Nuzzo, an epidemiologist at Johns Hopkins University and a leading expert on the coronavirus, is one of a number of scientists vocally advocating for summer camps and schools to reopen, with some precautions, even if there's no vaccine yet. "The idea of keeping kids at home, and having parents work at home, for however long, until we get a vaccine," Nuzzo told me, "it seems to me that there are harms that kids are experiencing that we are not accounting for."

Some public-health experts say that having in-person classes in a few months is still too risky, citing countries like Israel and China that have had to shut down schools after opening them up.
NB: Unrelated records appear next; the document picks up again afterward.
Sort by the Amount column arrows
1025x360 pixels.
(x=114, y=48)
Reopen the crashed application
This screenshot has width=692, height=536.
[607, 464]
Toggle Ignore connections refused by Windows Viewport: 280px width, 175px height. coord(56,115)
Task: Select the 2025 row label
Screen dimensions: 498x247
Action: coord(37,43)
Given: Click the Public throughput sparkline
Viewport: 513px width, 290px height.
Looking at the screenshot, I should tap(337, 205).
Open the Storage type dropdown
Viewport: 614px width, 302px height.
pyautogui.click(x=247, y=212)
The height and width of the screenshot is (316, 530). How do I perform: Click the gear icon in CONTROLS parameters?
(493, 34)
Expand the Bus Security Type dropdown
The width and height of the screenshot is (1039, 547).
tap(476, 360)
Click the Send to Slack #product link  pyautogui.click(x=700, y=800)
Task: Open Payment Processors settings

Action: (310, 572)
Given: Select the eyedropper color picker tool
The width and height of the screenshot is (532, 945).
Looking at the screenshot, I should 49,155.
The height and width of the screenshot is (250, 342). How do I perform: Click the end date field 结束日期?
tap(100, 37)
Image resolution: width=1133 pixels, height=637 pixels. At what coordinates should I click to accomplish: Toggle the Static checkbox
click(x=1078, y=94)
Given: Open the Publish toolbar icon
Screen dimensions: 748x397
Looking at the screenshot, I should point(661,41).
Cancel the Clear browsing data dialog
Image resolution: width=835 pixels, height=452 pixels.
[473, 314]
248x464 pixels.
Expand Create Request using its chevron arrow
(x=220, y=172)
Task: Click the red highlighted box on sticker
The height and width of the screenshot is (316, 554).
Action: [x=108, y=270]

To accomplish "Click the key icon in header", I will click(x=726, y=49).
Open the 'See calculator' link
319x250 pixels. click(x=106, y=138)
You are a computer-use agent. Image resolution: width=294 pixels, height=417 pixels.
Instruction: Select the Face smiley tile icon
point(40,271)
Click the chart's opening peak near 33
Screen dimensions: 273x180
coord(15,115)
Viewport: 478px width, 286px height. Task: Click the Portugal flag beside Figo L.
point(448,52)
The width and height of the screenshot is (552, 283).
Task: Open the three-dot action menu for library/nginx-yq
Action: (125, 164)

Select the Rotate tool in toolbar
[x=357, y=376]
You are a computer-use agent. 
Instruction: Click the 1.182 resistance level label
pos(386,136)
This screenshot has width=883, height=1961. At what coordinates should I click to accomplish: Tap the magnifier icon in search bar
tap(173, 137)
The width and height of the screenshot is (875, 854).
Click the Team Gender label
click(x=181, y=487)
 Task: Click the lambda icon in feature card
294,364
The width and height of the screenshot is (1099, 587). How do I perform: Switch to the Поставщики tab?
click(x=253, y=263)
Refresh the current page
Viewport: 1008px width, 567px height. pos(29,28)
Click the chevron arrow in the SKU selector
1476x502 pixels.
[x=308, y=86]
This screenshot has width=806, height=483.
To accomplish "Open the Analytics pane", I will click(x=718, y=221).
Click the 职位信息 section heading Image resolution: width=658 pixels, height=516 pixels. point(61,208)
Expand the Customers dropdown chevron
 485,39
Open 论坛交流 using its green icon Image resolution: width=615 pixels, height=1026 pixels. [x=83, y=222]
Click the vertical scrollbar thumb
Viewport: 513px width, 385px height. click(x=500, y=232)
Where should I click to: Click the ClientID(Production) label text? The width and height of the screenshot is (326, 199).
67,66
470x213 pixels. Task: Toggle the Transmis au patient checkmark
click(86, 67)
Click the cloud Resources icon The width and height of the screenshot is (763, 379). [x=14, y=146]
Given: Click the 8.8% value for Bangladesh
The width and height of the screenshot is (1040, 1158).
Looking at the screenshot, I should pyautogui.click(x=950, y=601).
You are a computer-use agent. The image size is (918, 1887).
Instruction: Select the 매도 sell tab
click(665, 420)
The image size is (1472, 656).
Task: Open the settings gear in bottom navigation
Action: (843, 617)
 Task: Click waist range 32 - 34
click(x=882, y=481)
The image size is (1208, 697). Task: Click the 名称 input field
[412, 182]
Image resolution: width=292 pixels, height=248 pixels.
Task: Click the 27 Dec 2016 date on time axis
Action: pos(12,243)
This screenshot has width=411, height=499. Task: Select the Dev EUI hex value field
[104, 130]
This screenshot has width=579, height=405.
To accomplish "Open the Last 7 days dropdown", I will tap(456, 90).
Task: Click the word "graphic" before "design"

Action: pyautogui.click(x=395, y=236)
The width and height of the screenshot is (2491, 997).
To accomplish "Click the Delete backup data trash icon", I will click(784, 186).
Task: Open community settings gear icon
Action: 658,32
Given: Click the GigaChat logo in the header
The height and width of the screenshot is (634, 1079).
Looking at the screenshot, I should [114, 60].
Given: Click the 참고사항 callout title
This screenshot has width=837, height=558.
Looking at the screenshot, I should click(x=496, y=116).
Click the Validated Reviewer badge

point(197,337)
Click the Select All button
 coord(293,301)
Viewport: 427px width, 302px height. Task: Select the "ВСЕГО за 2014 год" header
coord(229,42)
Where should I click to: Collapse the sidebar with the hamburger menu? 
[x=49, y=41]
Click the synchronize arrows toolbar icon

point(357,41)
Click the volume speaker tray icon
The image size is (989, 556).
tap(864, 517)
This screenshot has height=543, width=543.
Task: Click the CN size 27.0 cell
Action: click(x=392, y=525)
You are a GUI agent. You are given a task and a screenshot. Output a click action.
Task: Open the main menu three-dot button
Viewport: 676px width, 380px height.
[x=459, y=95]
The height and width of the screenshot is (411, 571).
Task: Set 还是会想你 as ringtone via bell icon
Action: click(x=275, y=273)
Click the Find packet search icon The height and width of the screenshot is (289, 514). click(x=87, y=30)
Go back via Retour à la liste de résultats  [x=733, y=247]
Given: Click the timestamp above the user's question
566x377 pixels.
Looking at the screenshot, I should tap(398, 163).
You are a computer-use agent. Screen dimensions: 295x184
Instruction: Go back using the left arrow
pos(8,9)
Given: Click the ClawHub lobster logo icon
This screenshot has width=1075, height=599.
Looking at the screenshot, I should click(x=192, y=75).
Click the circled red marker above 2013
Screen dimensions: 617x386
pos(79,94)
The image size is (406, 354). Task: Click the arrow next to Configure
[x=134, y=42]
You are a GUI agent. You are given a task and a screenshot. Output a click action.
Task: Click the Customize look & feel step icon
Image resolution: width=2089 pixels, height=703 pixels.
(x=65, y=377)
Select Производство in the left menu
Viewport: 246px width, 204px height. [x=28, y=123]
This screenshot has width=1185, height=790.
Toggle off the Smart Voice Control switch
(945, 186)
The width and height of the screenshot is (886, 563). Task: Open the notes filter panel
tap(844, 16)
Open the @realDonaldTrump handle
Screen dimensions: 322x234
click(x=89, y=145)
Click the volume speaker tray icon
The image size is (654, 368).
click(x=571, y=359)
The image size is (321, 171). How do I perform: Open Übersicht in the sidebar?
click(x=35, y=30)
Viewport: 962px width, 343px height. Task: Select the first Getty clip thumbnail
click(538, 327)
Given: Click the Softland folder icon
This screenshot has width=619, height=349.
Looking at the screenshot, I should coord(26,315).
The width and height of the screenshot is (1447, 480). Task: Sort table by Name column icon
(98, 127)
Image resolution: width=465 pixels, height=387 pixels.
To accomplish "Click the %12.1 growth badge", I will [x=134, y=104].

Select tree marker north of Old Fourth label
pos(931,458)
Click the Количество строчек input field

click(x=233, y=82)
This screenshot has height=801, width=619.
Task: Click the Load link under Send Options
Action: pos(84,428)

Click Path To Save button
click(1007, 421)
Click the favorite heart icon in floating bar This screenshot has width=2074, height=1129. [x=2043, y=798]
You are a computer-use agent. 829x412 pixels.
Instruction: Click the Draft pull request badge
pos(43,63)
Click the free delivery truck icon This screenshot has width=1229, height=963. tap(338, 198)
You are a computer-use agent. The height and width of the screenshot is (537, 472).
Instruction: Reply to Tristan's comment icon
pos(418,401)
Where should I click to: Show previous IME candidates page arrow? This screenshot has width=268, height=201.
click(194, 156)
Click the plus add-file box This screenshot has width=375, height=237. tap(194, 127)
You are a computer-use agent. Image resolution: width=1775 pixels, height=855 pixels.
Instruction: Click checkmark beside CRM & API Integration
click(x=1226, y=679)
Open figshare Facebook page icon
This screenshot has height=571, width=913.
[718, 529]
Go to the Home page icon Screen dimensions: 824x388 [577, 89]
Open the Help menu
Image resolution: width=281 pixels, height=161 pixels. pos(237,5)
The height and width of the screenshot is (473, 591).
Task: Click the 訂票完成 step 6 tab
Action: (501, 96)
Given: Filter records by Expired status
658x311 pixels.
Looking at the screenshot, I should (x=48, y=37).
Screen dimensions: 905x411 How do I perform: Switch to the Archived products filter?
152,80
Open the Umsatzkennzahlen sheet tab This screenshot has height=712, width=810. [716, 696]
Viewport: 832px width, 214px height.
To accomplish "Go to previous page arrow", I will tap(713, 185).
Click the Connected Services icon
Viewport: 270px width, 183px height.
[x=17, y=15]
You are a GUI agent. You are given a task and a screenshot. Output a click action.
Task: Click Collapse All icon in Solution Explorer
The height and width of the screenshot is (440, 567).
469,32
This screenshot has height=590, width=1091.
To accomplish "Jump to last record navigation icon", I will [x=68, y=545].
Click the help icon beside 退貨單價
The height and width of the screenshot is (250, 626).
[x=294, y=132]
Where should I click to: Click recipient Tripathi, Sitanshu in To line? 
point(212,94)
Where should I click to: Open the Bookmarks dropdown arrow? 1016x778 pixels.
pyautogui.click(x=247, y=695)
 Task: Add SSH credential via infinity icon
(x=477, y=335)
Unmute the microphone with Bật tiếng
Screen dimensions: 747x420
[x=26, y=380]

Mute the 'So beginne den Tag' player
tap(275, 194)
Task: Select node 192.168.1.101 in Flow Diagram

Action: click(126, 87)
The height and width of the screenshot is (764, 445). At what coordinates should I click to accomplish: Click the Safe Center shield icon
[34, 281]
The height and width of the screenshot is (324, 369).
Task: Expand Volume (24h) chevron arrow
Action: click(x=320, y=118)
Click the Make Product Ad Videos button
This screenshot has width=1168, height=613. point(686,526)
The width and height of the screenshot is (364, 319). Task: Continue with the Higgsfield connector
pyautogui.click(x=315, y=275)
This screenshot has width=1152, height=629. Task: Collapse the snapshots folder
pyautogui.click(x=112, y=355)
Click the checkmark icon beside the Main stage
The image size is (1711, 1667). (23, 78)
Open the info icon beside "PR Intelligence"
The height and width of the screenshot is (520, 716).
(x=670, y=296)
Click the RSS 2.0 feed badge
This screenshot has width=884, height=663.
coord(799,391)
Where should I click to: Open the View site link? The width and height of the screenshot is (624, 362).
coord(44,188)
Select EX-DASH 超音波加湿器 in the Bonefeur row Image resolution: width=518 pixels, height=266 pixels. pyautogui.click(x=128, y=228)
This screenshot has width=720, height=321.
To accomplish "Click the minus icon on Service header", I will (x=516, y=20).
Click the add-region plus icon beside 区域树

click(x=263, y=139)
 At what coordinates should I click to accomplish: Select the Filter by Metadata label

The experts who disagree—call them the "reopeners"—aren't blind to the dangers of the virus, but they believe the hazards should be weighed against the costs of changing children's lives so dramatically.

This message likely has a friendly ear in many parents, especially those who have been Zooming into meetings while chasing after toddlers. Even parents who have been enjoying the extra family time might be ready for a break. I recently talked by phone with a friend, a father of two, and could hardly make out what he was saying, because he was yawning so much and slurring his words. He was exhausted from homeschooling all day, he said. (I don't have children, a decision some parents constantly berated me for—until they suspiciously stopped in March.)

But beyond relieving exasperated parents, in-person schooling confers all sorts of societal benefits that students are currently missing. With schools shifted to distance learning, 7 million kids have been stuck at home without the internet they need for their Zoom lessons. Research suggests that some low-income students are losing a year of academic gains. School feeds kids; it socializes them. There are good schools and bad schools, but even the worst ones tend to be better than no school at all.

Apart from the benefits of school, the reopeners point to evidence that children are less affected by the coronavirus than adults are. A recent study in Nature found that children and teenagers are only about half as likely as adults to get infected with the coronavirus. Though the long-term implications of a mild case of COVID-19 are still not known, when kids do get infected, only 21 percent show symptoms, compared with 69 percent of infected adults over 70. In May, some parents worried for their kids' safety when about 100 children in the U.S. came down with a delayed, severe reaction to the coronavirus called "multisystem inflammatory syndrome." Reopeners say this disorder has been so rare as to be worth the risk.

While more than 120,000 Americans have died of COVID-19, only about two dozen deaths have been children under the age of 15. Meanwhile, more than 1,700 children die in the United States each year from child abuse and neglect—two issues that have been harder for children to report while they haven't been seeing teachers regularly.